As people’s lifestyles change due to the COVID-19 pandemic, the town of Shirahama—a famous tourist destination in Wakayama Prefecture—is attracting attention for its innovative approach to work-style reform

 Shirahama, a town situated in the western Japanese prefecture of Wakayama, has long prospered as a resort destination owing to its warm climate, beautiful coast, hot springs, and picturesque scenery. Thanks to its convenient location—only an hour’s flight from Tokyo—more and more companies have recently set up satellite offices in the town, revamping their traditional working styles by letting employees work while enjoying the amenities of the resort area. Earlier in 2020, as the pandemic made teleworking a reality for many workers and provided them with opportunities to work outside the office, Shirahama came to stand in the spotlight as a suitable destination for both travel and work, especially for “workcation,” the combination of work and vacation.

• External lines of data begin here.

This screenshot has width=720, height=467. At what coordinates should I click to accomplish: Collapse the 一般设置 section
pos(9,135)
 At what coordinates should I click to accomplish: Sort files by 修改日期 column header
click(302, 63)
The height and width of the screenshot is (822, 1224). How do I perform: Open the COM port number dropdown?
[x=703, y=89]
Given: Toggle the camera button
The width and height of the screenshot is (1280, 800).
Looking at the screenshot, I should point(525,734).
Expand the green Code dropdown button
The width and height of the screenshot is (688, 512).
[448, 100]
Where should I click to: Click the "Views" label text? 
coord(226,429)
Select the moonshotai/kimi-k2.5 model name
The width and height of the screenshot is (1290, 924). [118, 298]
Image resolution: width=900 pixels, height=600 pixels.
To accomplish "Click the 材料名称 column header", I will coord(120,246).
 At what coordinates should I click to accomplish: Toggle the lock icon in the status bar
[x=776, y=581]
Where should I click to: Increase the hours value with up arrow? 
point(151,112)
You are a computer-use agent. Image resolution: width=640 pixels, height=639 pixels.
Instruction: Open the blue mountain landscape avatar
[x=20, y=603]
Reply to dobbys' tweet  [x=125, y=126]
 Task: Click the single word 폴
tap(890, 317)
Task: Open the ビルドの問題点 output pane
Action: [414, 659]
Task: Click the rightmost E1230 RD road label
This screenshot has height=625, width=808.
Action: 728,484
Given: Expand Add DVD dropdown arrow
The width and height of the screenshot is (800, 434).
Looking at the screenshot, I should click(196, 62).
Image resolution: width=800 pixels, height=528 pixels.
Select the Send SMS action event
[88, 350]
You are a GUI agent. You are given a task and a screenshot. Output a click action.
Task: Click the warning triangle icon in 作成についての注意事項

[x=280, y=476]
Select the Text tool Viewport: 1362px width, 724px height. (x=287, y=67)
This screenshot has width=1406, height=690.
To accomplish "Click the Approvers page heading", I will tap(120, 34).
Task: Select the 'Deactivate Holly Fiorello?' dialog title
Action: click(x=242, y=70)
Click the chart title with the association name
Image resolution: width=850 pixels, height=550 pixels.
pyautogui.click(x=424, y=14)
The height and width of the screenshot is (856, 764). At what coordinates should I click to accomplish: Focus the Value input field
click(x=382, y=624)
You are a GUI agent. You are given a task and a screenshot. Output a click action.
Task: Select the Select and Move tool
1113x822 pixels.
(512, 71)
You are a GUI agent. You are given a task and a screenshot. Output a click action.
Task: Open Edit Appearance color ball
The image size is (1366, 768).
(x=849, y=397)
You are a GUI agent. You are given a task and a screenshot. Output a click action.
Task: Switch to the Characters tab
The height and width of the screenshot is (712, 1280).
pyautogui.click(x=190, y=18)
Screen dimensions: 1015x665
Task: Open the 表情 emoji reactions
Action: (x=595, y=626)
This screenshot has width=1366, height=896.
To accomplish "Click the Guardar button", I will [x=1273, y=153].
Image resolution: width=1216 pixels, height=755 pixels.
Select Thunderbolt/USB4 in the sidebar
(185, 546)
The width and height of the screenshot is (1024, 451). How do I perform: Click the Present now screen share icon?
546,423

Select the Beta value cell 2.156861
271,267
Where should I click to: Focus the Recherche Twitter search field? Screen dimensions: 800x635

 IT firms from Tokyo had already begun moving their offices and sending their employees to Shirahama’s IT Business Office, the complex maintained by the town, in as early as 2014. One of the companies new to the town was NEC Solution Innovators, Ltd., which opened a satellite office there in 2016. From its office featuring a panoramic ocean view, the employees, who used to work in urban settings, now provide system support services remotely for corporate clients nationwide. After work or on their days off, they can easily visit hot springs, exercise in a natural environment, and participate in traditional events and other local activities in ways that would be impossible if they were based in a big metropolitan area. Not only does their new lifestyle afford them quality free time, then, but it motivates them to work better and harder as well.

QualitySoft’s office is surrounded by a grove of trees. Most of the interior areas, designed for a comfortable work environment, were built with locally-produced lumber.

 Another of the companies that relocated to Shirahama is QualitySoft Corporation, which specializes in developing cloud services and software. The firm moved its Tokyo headquarters there in 2016, having bought a corporate training facility and then converting it into “Innovation Springs,” a complex that comprises an office building, co-working space, a seminar room, accommodation for workcations, and common areas. QualitySoft regularly hosts a variety of activities including programming classes for children, various networking events, and startup camps for participants from across Japan. Through those events, it aims to encourage a wider range of people to be interested in IT careers, while spurring innovation that addresses local issues.

 The company’s president, URA Kiyoharu, has high expectations for the town as an important base, saying, “A setting with abundant natural surroundings leads to inspiration, and interaction between diverse people leads to innovation. Amid the changes to our way of work because of COVID-19, the growing number of talented people coming here ought to make Shirahama even more interesting.”
 The increasing number of companies and their employees relocating to Shirahama also brings benefits to the local community by boosting its tourism industry. Formerly, the lack of visitors in the off season created problems for the town, but the expanded number of IT company offices has resulted in more business trips being taken there, as well as more visitors on weekdays and in winter—normally quiet times.

 The inflow of companies is now leading to new possibilities for the town’s existing industries. For example, NEC Solution Innovators, mentioned above, has been collaborating with local entities to collect tourism-related statistics and apply them to the development of apps and new services. According to SAKAGUCHI Shingo, who heads the company’s Shirahama Center, “Our involvement with community members has helped us leverage our knowledge to consider how we can enrich Shirahama.”

 Companies’ efforts in the town are thus rewarding employees with a better work-life balance while stimulating the local economy: a win-win situation. Even after the pandemic ends, there will still undoubtedly be more people—not just companies—moving location to explore a new working lifestyle. Shirahama, a resort town attracting an increasingly diverse range of people, is emitting bright rays of hope for a silver lining during these difficult times.